A single, unassuming word stands at the hinge of the Christian life in 1 Peter 1:14–15: "Like obedient children, do not be conformed to the passions of your former ignorance, but as he who called you is holy, you also be holy in all your conduct." That little word instead does the heavy lifting. It does not merely add to the old life; it replaces it. Peter writes to lift up the believer's identity in Christ, to address suffering, and to set the gaze on the place prepared for God's people—and at the heart of that calling sits this pivot word.

Through baptism, God has made us his children. As children of the heavenly Father, we are called to obedience—not as slaves under threat, but as those who, in the words of Romans 6:17, have "become obedient from the heart." Peter therefore says: do not be conformed—shaped, fashioned—by the sinful desires that marked life before Christ. The catalog in Galatians 5:19–21 names the kinds of thoughts, words, and deeds we are to leave behind: impurity, idolatry, enmity, jealousy, anger, drunkenness, "and things like these." Hebrews 12:1 puts it simply: lay aside the sin that clings so closely.

The opposite of instead is furthermore—the quiet enemy that simply continues what was already there. Furthermore is the temptation to keep speaking the language of the world, to mirror its actions, to leave undone the things we ought to do because no one else is doing them either. Furthermore says, "this is just how people are now." The sinful self within us, tempted by the devil and pressed by the world, finds furthermore comfortable. But God never says, "go ahead, have your sinful furthermore's instead of my love, my grace, my promises, my presence." Instead, he sends his Son.

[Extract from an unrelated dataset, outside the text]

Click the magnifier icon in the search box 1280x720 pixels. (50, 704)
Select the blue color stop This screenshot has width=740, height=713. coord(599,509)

The Word made flesh goes to the cross and bears every furthermore upon himself. In the victory of the cross and empty tomb, applied to us in baptism, we are washed and clothed: "as many of you as were baptized into Christ have put on Christ" Galatians 3:27. When the Father looks upon the baptized, he sees the perfect holiness of his Son. To be holy is to be set apart from sin and set apart for God—and this is now our true identity. "You shall be holy, for I am holy" (1 Peter 1:16; cf. Matthew 5:48; Ephesians 5:1).

God does not leave the exhortation hanging in the air. He empowers what he commands. "It is God who works in you, both to will and to work for his good pleasure" Philippians 2:13. The struggle with the old Adam and old Eve continues until our last breath, but God himself is at work bringing forth the new—new thoughts amid old thinking, gracious and quiet words amid coarse speech, different deeds amid the routine actions of a fallen world. He brings forth the instead.

A small candle, researchers have shown, can be seen in total darkness from nearly two miles away—visible only because of the contrast. Jesus says to his people, "You are the light of the world" Matthew 5:14. As Christ lives in us by the Holy Spirit, the holiness given to us pierces the darkness. God himself promises to crush the enemy of instead, and what will remain, drawn forth from his people, is simply this: the instead of the children he has called his own.